Now I am dating someone who I really like a lot and to whom I am definitely physically attracted. Phew. However, there are issues, as there are in any relationship. When these flare up,  I become afraid: Am I compromising because I fear being alone again? Where is the line between accommodating and just yielding? 

Some aspects to our communication irk me. He rarely expresses his feelings, and even though he is loving in other ways, I am discovering that I am someone who needs a certain amount of WORDS to feel connected, loved. This does not mean a grand "I love you" every five minutes - little expressions of affection and appreciation here and there would do fine, but he employs these incredibly sparingly. So far I have coped because I can tell he likes me by other means, and he has improved a little after we discussed it a few times. I don't want to be on his case about it too much as it defeats the purpose and he becomes quite defensive and shuts down.

Why is he so mute? Does he not feel as much as me in general or is he just not that into me? He did not get much affection as a child, I know that much, but then neither did I. I guess I went to the other extreme of being overly expressive. I probably badger him far too much about this and it blows up when we have a problem or I am not doing so well. 

 Is this one of the instances where it is worth me accommodating? Am I selling myself short again? I know it is in my co-dependent nature to put up with shit I don't actually want to have to deal with - like feeling unloved - but I have started to look out for myself, and here is an attempt to that effect. 

The first, most important question is whether or not I am being abused again. Well, so far nothing has happened that contravenes my values. He is not interested in controlling me and he is not withholding affection to manipulate me, I am fairly certain of that. 

Now, what about me, Rosamunde? Do I want a relationship with someone like that? Well, if I saw a profile on a dating website that said: struggles to be affectionate or to express his feelings, does not like talking about the relationship he is in more than a few minutes at a time, can't handle displays of strong negative emotions in his partner - I would be completely put off. 
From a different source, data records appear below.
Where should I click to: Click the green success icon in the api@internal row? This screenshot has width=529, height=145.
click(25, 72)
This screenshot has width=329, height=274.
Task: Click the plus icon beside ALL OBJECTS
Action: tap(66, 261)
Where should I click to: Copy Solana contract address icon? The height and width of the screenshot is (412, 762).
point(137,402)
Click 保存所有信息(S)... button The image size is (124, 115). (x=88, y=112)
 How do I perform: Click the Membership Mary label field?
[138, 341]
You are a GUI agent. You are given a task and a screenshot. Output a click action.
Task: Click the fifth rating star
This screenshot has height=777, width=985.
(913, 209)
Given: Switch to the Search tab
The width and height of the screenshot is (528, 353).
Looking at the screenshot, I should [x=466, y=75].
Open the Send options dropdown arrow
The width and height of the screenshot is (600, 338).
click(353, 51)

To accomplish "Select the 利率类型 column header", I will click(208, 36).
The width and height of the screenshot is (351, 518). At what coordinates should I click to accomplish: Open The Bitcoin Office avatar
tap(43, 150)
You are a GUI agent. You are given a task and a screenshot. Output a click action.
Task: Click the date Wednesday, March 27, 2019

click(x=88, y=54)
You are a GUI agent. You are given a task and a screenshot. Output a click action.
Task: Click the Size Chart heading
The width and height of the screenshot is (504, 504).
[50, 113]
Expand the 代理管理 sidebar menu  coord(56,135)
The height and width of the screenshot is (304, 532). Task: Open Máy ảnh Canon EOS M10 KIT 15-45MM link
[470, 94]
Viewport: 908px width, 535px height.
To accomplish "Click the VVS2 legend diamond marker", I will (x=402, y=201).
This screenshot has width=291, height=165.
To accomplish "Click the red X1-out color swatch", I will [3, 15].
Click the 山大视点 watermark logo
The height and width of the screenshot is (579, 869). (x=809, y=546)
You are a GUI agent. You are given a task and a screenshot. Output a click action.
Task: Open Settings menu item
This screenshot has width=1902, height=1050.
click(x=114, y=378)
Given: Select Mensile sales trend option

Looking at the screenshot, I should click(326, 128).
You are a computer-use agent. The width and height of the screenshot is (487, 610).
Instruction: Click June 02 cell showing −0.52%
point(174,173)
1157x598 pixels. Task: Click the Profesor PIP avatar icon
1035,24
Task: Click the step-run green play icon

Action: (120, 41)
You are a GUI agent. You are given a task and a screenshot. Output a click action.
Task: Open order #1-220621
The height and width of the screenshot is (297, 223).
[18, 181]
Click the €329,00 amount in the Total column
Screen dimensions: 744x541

But it would also say: is kind-hearted, friendly, caring. Likes laughing and silly humour, animals and children. Is gorgeous. Hot in bed, very attentive, experimental and passionate. Needs looking after sometimes. Very practically talented, generally undaunted by physical tasks. Has strong passions and interests.

See? It's not as simple as it seems. I guess all I can do is to keep asking myself these questions, to ask myself what I want and try to be honest and then act with integrity towards myself. But when do I know I have reached a limit? What is a limit? 

I suppose if our differences lead to more unhappiness and dischord, and my mental health and ability to function becomes affected, then I will have to end it. The trouble is that when down or in distress, I am least likely to end a relationship. That requires strength. I suppose I have to trust in those moments that I will get through it, but I am so afraid of the pain that follows, it feels like being burnt alive. I know I can survive it, I have learnt that, but I still cannot tolerate it any better. 

Anyway, it's late. A good and tranquil night to everyone.